Targeting the little man?
Take for example the case of J. Gopinath, charged with sedition in 2014 thanks to a Facebook post which he had made two years before that supposedly insulted Islam. The person who made the original post, which Gopinath said insulted his own Hindu faith, was never prosecuted but the 28-year old student got a fine of RM 5,000 (US$1,209).
“What we’re seeing is a deepening of the culture of fear in Malaysia, and this has intensified over the past two years and particularly since Prime Minister Najib has been called out by citizens and the political opposition in Malaysia about his involvement in the 1MDB financial scandal,” Robertson said.
On closer inspection, the amendments made to the Sedition Act last year seem designed to increase the government’s reach further into people’s freedoms. As such, they make it illegal to “propagate” or “cause to be published” seditious material. Agencies and officials are also able to order the deletion of material and to prohibit offenders from having access to “any electronic device.”
The 1MDB connection
The 1MBD scandal features heavily in the new report, with the rights group accusing Najib’s administration of using the Official Secrets Act for their own devices to cover-up details of the investigation. The Communications and Multimedia Act (CMA) 1998 and the Peaceful Assembly Act are also frequently used against dissenters, say the rights group.
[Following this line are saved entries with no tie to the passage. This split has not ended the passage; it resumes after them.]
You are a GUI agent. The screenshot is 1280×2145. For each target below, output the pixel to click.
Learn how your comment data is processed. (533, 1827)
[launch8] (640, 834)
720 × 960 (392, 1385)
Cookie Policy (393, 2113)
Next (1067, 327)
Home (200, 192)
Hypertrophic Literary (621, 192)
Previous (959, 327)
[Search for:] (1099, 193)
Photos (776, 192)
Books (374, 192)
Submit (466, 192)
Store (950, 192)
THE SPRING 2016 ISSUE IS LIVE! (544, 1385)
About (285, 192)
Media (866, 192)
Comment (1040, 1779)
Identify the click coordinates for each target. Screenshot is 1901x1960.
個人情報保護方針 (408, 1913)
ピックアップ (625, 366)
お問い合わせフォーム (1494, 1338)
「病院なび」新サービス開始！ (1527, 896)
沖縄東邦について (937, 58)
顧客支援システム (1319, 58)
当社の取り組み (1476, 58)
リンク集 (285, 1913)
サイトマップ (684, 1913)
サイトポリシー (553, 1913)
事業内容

But prosecutions aside, the recent developments create a blanket of fear across the country, says the report. Just yesterday at a Bersih 4.0 rally, held by the anti-Najib ‘Coalition for Clean and Fair Elections’, a Malaysiakini reporter was punched on her shoulder, and a videographer and reporter made to delete photographs. According to news reports, a Bersih supporter also faced a tussle after, “exchanging a handshake and hug with Umno Youth executive committee member Armand Azha Abu Hanifah.”
But this is mild in comparison with the troubles of the eight activists and opposition politicians arrested and held for participating in peaceful “street protests” in Kuala Lumpur last year, say the human rights experts. This week the Federal Court ordered that they face trial under the Peaceful Assembly Act (PAA) and, if found guilty, they could face fines of RM10,000 and the three MPs could be disqualified from holding office.
“Malaysia’s blanket ban on street marches is legal overreach that betrays government paranoia about organized protests,” explains Robertson, “the government should return to the drawing board and enact a law that respects the right to peaceful assembly.”
Symptom or cause?
The question at this stage is whether the crackdown is the result of growing dissent, or whether growing dissent is fuelled by increasingly authoritarian moves from the government. It seems, as events unfurl, that the problem is inherently political. Najib may be rolling out these moves to keep a lid on discussion of his shortcomings, or attempts to replace him, but the momentum is already building. In the last 24 hours alone over 30 grassroots party activists resigned blaming a loss of faith in the leadership.
Malaysia is trying to “put the internet genie back in the bottle,” with its aggressive use of legislation, says the report, but the genie has flown. No clampdown can undo the uncertainty and damage inflicted by the revelations of the last few months.
And it is ironic, perhaps, that this crushing analysis of new media freedoms is released in the same week that the Prime Minister issues his own smartphone app for download. Citizens in some quarters have been quick to point out they don’t trust the app to have access to their mobile phone data, and based on the conclusions of the new report they shouldn’t assume any privacy or freedom in their social media accounts either.